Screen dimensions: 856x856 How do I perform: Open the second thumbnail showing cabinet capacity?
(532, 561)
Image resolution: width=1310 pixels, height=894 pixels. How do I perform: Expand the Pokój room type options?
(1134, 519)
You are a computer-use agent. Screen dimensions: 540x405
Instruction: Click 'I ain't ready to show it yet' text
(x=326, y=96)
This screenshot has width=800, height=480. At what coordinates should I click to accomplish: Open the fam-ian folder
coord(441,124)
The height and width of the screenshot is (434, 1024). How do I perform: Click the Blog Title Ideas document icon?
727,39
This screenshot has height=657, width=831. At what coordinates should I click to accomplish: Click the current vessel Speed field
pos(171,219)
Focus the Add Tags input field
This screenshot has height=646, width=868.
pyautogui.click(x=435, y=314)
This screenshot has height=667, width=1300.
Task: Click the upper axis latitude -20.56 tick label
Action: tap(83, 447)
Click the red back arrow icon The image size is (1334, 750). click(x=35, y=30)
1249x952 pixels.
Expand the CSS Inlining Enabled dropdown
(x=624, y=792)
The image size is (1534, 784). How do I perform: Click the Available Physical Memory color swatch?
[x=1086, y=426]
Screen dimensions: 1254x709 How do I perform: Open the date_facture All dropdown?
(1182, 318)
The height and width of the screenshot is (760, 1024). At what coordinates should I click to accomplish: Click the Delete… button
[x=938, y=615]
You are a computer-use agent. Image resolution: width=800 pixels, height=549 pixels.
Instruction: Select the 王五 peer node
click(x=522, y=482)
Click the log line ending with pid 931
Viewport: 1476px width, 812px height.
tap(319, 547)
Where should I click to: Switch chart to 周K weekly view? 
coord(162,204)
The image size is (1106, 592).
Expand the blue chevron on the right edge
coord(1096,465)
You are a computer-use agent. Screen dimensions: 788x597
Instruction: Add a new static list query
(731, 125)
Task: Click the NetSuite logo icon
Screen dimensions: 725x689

* **Task description**
Nothing in the records above may be left out when you repeat them exactly.

* **Answer to this problem**
Screen dimensions: 856x856 How do I perform: Open the second thumbnail showing cabinet capacity?
(532, 561)
Image resolution: width=1310 pixels, height=894 pixels. How do I perform: Expand the Pokój room type options?
(1134, 519)
You are a computer-use agent. Screen dimensions: 540x405
Instruction: Click 'I ain't ready to show it yet' text
(x=326, y=96)
This screenshot has width=800, height=480. At what coordinates should I click to accomplish: Open the fam-ian folder
coord(441,124)
The height and width of the screenshot is (434, 1024). How do I perform: Click the Blog Title Ideas document icon?
727,39
This screenshot has height=657, width=831. At what coordinates should I click to accomplish: Click the current vessel Speed field
pos(171,219)
Focus the Add Tags input field
This screenshot has height=646, width=868.
pyautogui.click(x=435, y=314)
This screenshot has height=667, width=1300.
Task: Click the upper axis latitude -20.56 tick label
Action: tap(83, 447)
Click the red back arrow icon The image size is (1334, 750). click(x=35, y=30)
1249x952 pixels.
Expand the CSS Inlining Enabled dropdown
(x=624, y=792)
The image size is (1534, 784). How do I perform: Click the Available Physical Memory color swatch?
[x=1086, y=426]
Screen dimensions: 1254x709 How do I perform: Open the date_facture All dropdown?
(1182, 318)
The height and width of the screenshot is (760, 1024). At what coordinates should I click to accomplish: Click the Delete… button
[x=938, y=615]
You are a computer-use agent. Image resolution: width=800 pixels, height=549 pixels.
Instruction: Select the 王五 peer node
click(x=522, y=482)
Click the log line ending with pid 931
Viewport: 1476px width, 812px height.
tap(319, 547)
Where should I click to: Switch chart to 周K weekly view? 
coord(162,204)
The image size is (1106, 592).
Expand the blue chevron on the right edge
coord(1096,465)
You are a computer-use agent. Screen dimensions: 788x597
Instruction: Add a new static list query
(731, 125)
Task: Click the NetSuite logo icon
Screen dimensions: 725x689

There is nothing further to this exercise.